(Information shown begins)

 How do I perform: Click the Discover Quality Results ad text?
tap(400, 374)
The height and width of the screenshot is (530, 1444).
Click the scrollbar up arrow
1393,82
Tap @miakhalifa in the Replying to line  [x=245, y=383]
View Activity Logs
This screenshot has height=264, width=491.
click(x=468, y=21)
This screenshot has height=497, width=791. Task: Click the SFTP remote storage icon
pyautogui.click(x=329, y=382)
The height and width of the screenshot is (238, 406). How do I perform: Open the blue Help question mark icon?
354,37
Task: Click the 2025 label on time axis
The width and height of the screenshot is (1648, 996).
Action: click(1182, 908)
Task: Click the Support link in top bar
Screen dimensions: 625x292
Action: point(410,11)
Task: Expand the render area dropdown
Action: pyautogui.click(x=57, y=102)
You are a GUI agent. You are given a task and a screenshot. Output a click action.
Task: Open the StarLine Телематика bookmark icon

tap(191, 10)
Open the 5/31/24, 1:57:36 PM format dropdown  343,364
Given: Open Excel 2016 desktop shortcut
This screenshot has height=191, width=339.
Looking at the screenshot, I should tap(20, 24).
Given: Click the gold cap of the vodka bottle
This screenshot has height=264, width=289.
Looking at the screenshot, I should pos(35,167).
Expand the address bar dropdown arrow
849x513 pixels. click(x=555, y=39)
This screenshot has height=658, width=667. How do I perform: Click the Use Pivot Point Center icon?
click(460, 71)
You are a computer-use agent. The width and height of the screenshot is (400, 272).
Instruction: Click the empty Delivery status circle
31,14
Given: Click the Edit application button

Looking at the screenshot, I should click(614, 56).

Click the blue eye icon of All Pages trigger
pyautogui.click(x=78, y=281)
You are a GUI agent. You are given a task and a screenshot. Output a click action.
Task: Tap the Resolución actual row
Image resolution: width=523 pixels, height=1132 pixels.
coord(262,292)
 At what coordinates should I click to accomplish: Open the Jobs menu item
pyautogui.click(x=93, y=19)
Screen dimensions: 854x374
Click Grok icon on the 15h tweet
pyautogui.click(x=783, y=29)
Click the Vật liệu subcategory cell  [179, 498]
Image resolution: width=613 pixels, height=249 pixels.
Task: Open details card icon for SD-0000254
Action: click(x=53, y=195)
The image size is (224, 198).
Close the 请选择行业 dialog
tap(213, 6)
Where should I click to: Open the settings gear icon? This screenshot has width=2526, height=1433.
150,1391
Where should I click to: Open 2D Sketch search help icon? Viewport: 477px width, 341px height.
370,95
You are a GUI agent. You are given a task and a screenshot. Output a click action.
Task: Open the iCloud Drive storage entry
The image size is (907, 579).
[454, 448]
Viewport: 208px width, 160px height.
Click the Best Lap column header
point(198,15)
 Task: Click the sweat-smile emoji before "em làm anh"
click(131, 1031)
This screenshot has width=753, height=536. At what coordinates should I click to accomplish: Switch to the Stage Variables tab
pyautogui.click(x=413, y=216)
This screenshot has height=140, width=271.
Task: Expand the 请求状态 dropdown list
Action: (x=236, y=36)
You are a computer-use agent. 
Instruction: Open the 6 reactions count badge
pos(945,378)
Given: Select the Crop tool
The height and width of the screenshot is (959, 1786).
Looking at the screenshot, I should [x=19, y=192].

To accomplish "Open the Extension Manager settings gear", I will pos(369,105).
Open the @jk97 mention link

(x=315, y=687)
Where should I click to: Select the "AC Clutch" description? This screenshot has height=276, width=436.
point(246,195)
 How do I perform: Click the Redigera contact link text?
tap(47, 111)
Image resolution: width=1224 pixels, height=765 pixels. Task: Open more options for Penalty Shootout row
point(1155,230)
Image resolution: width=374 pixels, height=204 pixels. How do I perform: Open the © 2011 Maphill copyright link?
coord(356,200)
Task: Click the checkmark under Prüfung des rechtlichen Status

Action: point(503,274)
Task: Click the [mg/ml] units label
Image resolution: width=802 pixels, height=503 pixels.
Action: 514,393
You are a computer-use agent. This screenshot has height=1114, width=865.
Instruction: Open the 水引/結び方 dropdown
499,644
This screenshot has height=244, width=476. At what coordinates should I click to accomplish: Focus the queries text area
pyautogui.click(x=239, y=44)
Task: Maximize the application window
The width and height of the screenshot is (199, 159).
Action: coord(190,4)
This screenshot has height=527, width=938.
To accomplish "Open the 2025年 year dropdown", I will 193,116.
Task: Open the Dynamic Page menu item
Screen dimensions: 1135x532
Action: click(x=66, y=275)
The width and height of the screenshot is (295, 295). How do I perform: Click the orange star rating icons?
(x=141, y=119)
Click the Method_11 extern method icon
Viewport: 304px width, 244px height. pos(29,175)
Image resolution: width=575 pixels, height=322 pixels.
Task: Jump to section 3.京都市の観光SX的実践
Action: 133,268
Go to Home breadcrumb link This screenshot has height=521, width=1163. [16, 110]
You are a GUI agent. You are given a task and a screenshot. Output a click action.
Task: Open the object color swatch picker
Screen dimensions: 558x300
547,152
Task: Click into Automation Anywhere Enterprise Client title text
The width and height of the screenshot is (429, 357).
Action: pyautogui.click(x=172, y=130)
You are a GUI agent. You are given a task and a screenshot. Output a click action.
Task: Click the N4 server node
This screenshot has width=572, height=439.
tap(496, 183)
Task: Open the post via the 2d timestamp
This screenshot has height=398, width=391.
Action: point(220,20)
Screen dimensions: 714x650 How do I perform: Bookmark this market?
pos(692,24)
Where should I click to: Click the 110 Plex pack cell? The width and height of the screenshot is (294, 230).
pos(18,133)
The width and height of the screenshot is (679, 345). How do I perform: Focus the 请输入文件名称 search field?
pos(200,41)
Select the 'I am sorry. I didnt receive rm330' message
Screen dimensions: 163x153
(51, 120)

(Information shown ends)

= Prompt =
Word for word, repeat every record.

= Expected output =
 How do I perform: Click the Discover Quality Results ad text?
tap(400, 374)
The height and width of the screenshot is (530, 1444).
Click the scrollbar up arrow
1393,82
Tap @miakhalifa in the Replying to line  [x=245, y=383]
View Activity Logs
This screenshot has height=264, width=491.
click(x=468, y=21)
This screenshot has height=497, width=791. Task: Click the SFTP remote storage icon
pyautogui.click(x=329, y=382)
The height and width of the screenshot is (238, 406). How do I perform: Open the blue Help question mark icon?
354,37
Task: Click the 2025 label on time axis
The width and height of the screenshot is (1648, 996).
Action: click(1182, 908)
Task: Click the Support link in top bar
Screen dimensions: 625x292
Action: point(410,11)
Task: Expand the render area dropdown
Action: pyautogui.click(x=57, y=102)
You are a GUI agent. You are given a task and a screenshot. Output a click action.
Task: Open the StarLine Телематика bookmark icon

tap(191, 10)
Open the 5/31/24, 1:57:36 PM format dropdown  343,364
Given: Open Excel 2016 desktop shortcut
This screenshot has height=191, width=339.
Looking at the screenshot, I should tap(20, 24).
Given: Click the gold cap of the vodka bottle
This screenshot has height=264, width=289.
Looking at the screenshot, I should pos(35,167).
Expand the address bar dropdown arrow
849x513 pixels. click(x=555, y=39)
This screenshot has height=658, width=667. How do I perform: Click the Use Pivot Point Center icon?
click(460, 71)
You are a computer-use agent. The width and height of the screenshot is (400, 272).
Instruction: Click the empty Delivery status circle
31,14
Given: Click the Edit application button

Looking at the screenshot, I should click(614, 56).

Click the blue eye icon of All Pages trigger
pyautogui.click(x=78, y=281)
You are a GUI agent. You are given a task and a screenshot. Output a click action.
Task: Tap the Resolución actual row
Image resolution: width=523 pixels, height=1132 pixels.
coord(262,292)
 At what coordinates should I click to accomplish: Open the Jobs menu item
pyautogui.click(x=93, y=19)
Screen dimensions: 854x374
Click Grok icon on the 15h tweet
pyautogui.click(x=783, y=29)
Click the Vật liệu subcategory cell  [179, 498]
Image resolution: width=613 pixels, height=249 pixels.
Task: Open details card icon for SD-0000254
Action: click(x=53, y=195)
The image size is (224, 198).
Close the 请选择行业 dialog
tap(213, 6)
Where should I click to: Open the settings gear icon? This screenshot has width=2526, height=1433.
150,1391
Where should I click to: Open 2D Sketch search help icon? Viewport: 477px width, 341px height.
370,95
You are a GUI agent. You are given a task and a screenshot. Output a click action.
Task: Open the iCloud Drive storage entry
The image size is (907, 579).
[454, 448]
Viewport: 208px width, 160px height.
Click the Best Lap column header
point(198,15)
 Task: Click the sweat-smile emoji before "em làm anh"
click(131, 1031)
This screenshot has width=753, height=536. At what coordinates should I click to accomplish: Switch to the Stage Variables tab
pyautogui.click(x=413, y=216)
This screenshot has height=140, width=271.
Task: Expand the 请求状态 dropdown list
Action: (x=236, y=36)
You are a computer-use agent. 
Instruction: Open the 6 reactions count badge
pos(945,378)
Given: Select the Crop tool
The height and width of the screenshot is (959, 1786).
Looking at the screenshot, I should [x=19, y=192].

To accomplish "Open the Extension Manager settings gear", I will pos(369,105).
Open the @jk97 mention link

(x=315, y=687)
Where should I click to: Select the "AC Clutch" description? This screenshot has height=276, width=436.
point(246,195)
 How do I perform: Click the Redigera contact link text?
tap(47, 111)
Image resolution: width=1224 pixels, height=765 pixels. Task: Open more options for Penalty Shootout row
point(1155,230)
Image resolution: width=374 pixels, height=204 pixels. How do I perform: Open the © 2011 Maphill copyright link?
coord(356,200)
Task: Click the checkmark under Prüfung des rechtlichen Status

Action: point(503,274)
Task: Click the [mg/ml] units label
Image resolution: width=802 pixels, height=503 pixels.
Action: 514,393
You are a computer-use agent. This screenshot has height=1114, width=865.
Instruction: Open the 水引/結び方 dropdown
499,644
This screenshot has height=244, width=476. At what coordinates should I click to accomplish: Focus the queries text area
pyautogui.click(x=239, y=44)
Task: Maximize the application window
The width and height of the screenshot is (199, 159).
Action: coord(190,4)
This screenshot has height=527, width=938.
To accomplish "Open the 2025年 year dropdown", I will 193,116.
Task: Open the Dynamic Page menu item
Screen dimensions: 1135x532
Action: click(x=66, y=275)
The width and height of the screenshot is (295, 295). How do I perform: Click the orange star rating icons?
(x=141, y=119)
Click the Method_11 extern method icon
Viewport: 304px width, 244px height. pos(29,175)
Image resolution: width=575 pixels, height=322 pixels.
Task: Jump to section 3.京都市の観光SX的実践
Action: 133,268
Go to Home breadcrumb link This screenshot has height=521, width=1163. [16, 110]
You are a GUI agent. You are given a task and a screenshot. Output a click action.
Task: Open the object color swatch picker
Screen dimensions: 558x300
547,152
Task: Click into Automation Anywhere Enterprise Client title text
The width and height of the screenshot is (429, 357).
Action: pyautogui.click(x=172, y=130)
You are a GUI agent. You are given a task and a screenshot. Output a click action.
Task: Click the N4 server node
This screenshot has width=572, height=439.
tap(496, 183)
Task: Open the post via the 2d timestamp
This screenshot has height=398, width=391.
Action: point(220,20)
Screen dimensions: 714x650 How do I perform: Bookmark this market?
pos(692,24)
Where should I click to: Click the 110 Plex pack cell? The width and height of the screenshot is (294, 230).
pos(18,133)
The width and height of the screenshot is (679, 345). How do I perform: Focus the 请输入文件名称 search field?
pos(200,41)
Select the 'I am sorry. I didnt receive rm330' message
Screen dimensions: 163x153
(51, 120)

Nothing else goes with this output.